The problem is access. MCA21 requires a paid subscription. Third-party APIs from providers like Tofler, Signzy, or Zoho gate director data behind premium plans starting at several thousand rupees per month. Manual lookups on mca.gov.in are slow, CAPTCHA-gated, and return unstructured HTML that needs manual parsing for each company.
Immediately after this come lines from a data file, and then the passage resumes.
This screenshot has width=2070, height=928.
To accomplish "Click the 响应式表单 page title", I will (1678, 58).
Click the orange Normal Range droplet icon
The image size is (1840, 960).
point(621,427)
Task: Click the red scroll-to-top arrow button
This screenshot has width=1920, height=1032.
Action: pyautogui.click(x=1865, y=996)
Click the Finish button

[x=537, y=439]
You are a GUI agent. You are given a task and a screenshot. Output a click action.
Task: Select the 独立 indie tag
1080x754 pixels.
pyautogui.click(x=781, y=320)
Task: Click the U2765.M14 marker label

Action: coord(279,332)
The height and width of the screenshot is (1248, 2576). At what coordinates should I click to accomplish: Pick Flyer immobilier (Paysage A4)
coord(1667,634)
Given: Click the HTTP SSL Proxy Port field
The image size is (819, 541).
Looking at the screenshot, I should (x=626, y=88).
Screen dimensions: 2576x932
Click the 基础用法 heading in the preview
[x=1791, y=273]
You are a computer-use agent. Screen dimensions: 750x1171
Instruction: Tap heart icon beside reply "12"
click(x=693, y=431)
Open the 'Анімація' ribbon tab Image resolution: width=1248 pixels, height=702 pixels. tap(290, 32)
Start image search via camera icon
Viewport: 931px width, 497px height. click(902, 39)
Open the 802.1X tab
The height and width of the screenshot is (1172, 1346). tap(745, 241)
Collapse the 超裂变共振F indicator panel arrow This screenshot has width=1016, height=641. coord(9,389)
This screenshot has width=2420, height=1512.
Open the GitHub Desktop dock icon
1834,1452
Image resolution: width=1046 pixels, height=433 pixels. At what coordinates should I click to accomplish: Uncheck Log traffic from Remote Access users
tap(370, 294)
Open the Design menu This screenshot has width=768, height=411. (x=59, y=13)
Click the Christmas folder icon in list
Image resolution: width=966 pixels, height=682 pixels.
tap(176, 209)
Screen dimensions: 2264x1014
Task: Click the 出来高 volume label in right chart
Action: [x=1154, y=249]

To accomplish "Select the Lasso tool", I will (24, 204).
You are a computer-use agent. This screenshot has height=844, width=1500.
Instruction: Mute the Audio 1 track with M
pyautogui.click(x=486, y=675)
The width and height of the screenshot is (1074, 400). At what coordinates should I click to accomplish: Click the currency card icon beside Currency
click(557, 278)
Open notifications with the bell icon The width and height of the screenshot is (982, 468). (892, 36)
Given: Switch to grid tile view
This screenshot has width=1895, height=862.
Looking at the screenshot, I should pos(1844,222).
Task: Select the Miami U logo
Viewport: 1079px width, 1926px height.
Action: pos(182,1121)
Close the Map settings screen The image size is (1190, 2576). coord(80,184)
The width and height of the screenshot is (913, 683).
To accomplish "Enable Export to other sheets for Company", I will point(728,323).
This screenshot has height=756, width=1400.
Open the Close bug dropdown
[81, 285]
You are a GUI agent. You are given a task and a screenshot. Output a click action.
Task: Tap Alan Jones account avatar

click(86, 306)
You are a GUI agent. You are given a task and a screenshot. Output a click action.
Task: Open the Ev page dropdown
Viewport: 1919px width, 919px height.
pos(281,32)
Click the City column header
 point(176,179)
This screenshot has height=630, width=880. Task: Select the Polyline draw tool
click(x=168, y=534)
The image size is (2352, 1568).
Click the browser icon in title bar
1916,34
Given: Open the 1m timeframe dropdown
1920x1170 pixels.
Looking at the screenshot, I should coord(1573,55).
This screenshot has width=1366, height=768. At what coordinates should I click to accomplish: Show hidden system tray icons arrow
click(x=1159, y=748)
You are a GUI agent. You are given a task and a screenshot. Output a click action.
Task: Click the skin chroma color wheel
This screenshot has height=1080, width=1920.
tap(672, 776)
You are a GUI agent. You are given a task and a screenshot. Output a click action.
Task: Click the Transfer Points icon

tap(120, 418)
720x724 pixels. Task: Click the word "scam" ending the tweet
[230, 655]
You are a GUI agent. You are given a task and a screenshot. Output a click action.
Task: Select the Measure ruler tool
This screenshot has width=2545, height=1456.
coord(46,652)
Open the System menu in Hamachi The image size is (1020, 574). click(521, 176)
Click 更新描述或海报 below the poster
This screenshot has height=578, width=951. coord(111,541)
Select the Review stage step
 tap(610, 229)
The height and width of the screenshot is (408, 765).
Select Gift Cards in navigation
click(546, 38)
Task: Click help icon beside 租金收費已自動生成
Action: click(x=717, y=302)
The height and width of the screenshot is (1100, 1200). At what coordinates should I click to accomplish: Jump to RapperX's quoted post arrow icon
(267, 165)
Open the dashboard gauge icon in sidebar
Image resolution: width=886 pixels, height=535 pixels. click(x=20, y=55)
For compliance teams running batches of 50-500 company verifications per week, the manual approach breaks down immediately. Due diligence packs for investment committees need structured, machine-readable records that flow directly into risk scoring models. The Thirdwatch MCA India actor returns that structured JSON from a CIN lookup, no subscription required, and feeds directly into CRM or compliance systems via API.

How does this compare to the alternatives?

Three paths to MCA company master data:

Approach Reliability Setup time Maintenance Scale
Manual MCA21 portal lookup CAPTCHA-gated, slow Immediate (with subscription) Per-lookup manual effort Does not scale past 10/day
Paid API (Tofler, Signzy, Zoho) High Days (contract + integration) Vendor manages High, but subscription-gated
Thirdwatch MCA India Scraper High 5 minutes Thirdwatch tracks MCA changes Pay per result, no contract

The MCA India Scraper gives you structured company data at pay-per-result pricing with no subscription lock-in.

How to scrape MCA India company data for due diligence in 4 steps

Step 1: How do I get my Apify API token?

Sign in at apify.com (free tier available, no credit card required). Navigate to Settings, then Integrations, and copy your personal API token:

export APIFY_TOKEN="apify_api_xxxxxxxxxxxxxxxx"

Step 2: How do I look up companies by CIN?

Pass an array of 21-character CINs. CIN lookups are exact-match and highly reliable. You can find a company's CIN at mca.gov.in or zaubacorp.com.

from apify_client import ApifyClient
import pandas as pd

client = ApifyClient("apify_api_xxxxxxxxxxxxxxxx")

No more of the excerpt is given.